### RECORDS SHOWN
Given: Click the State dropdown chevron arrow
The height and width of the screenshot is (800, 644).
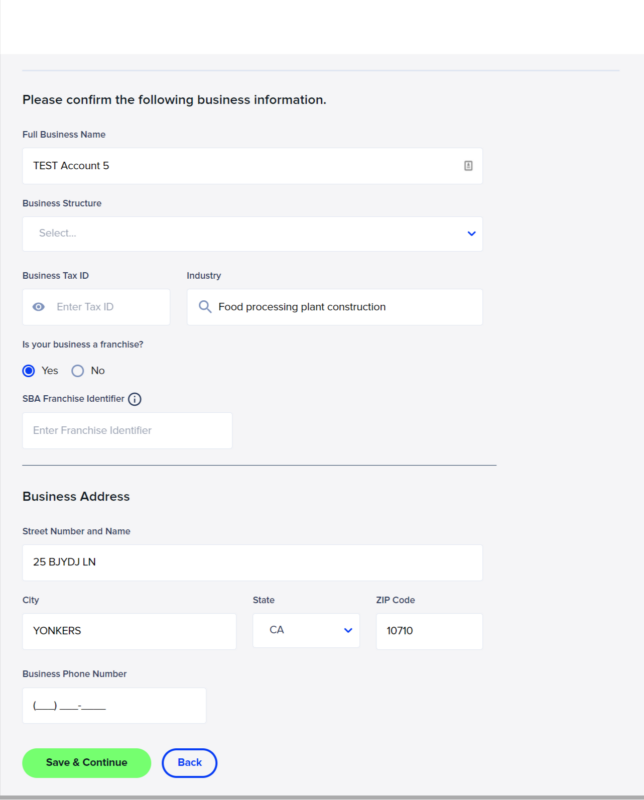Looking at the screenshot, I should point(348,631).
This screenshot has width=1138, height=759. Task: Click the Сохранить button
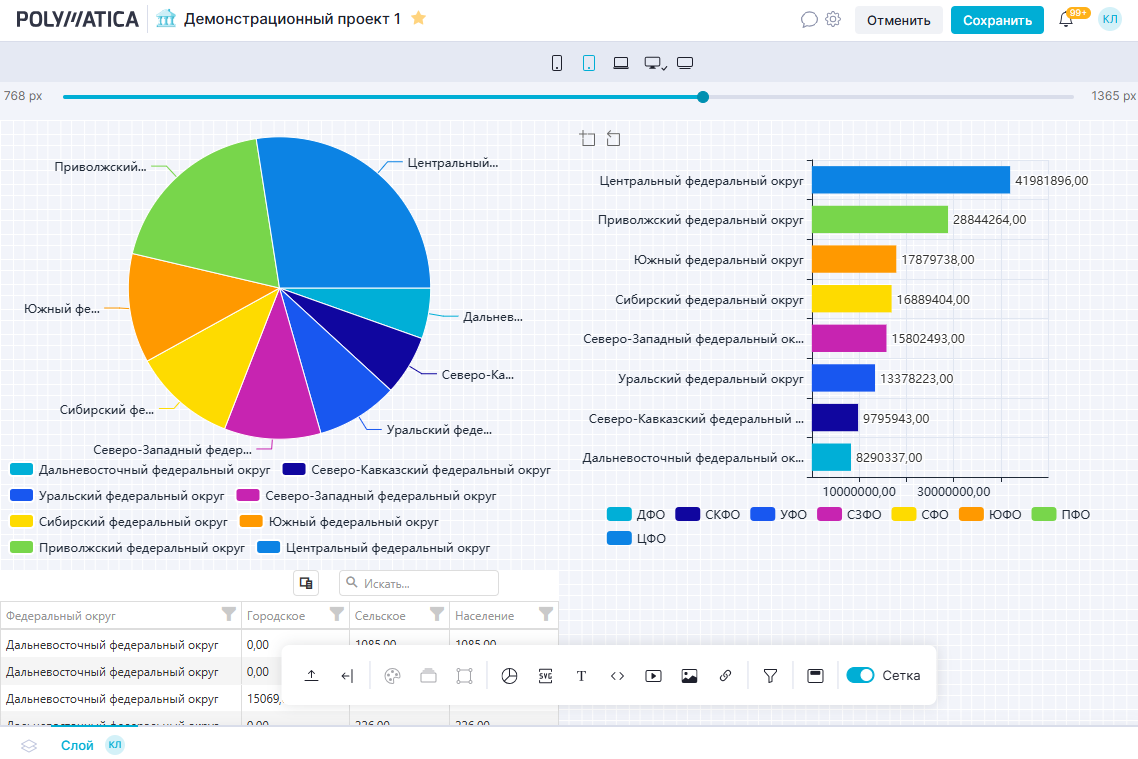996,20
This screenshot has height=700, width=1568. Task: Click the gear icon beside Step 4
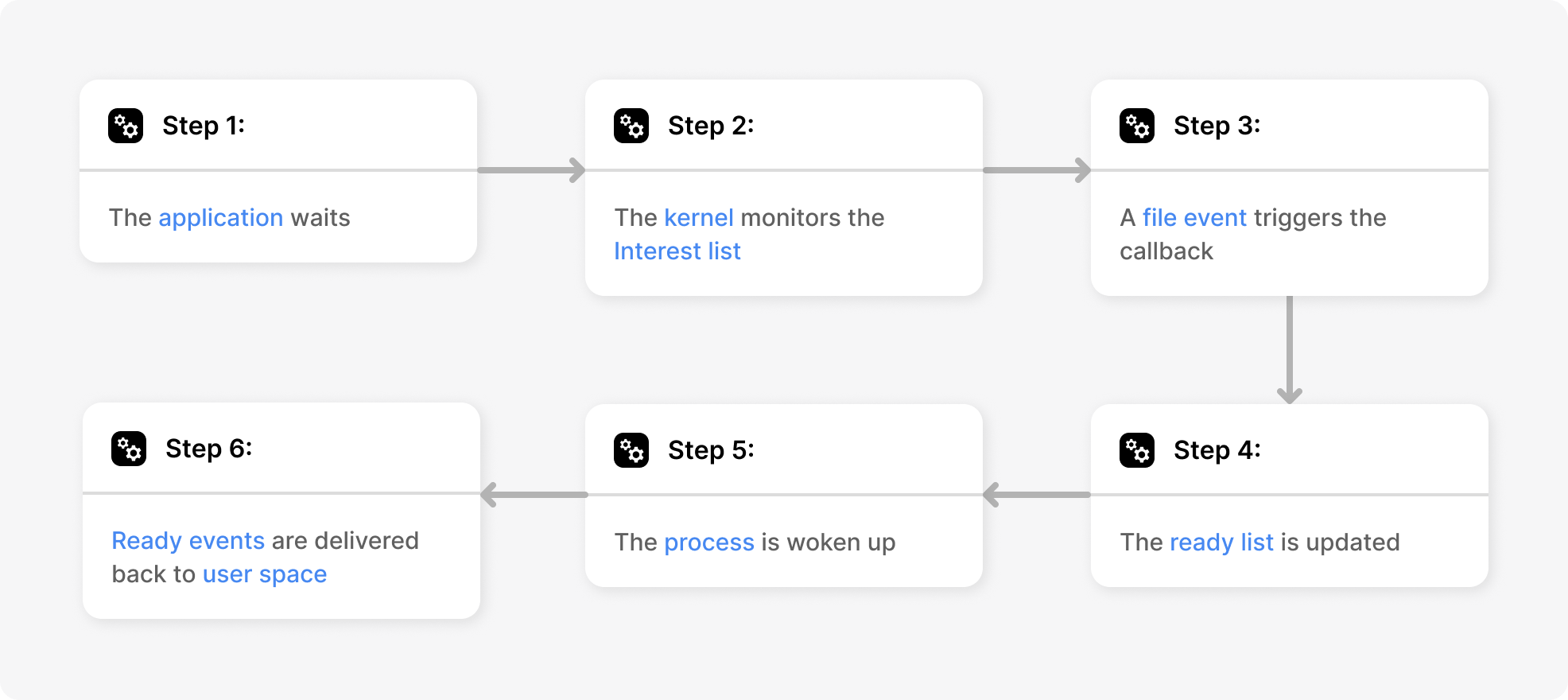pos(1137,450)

### PROBLEM STATEMENT
The final stretch of the data, from the line with "The height and" through its last line, is to be retyped exactly; pictures are not part of the copy.

### TASK RESPONSE
The height and width of the screenshot is (800, 644).
Looking at the screenshot, I should point(348,631).
This screenshot has width=1138, height=759. Task: Click the Сохранить button
996,20
This screenshot has height=700, width=1568. Task: Click the gear icon beside Step 4
pos(1137,450)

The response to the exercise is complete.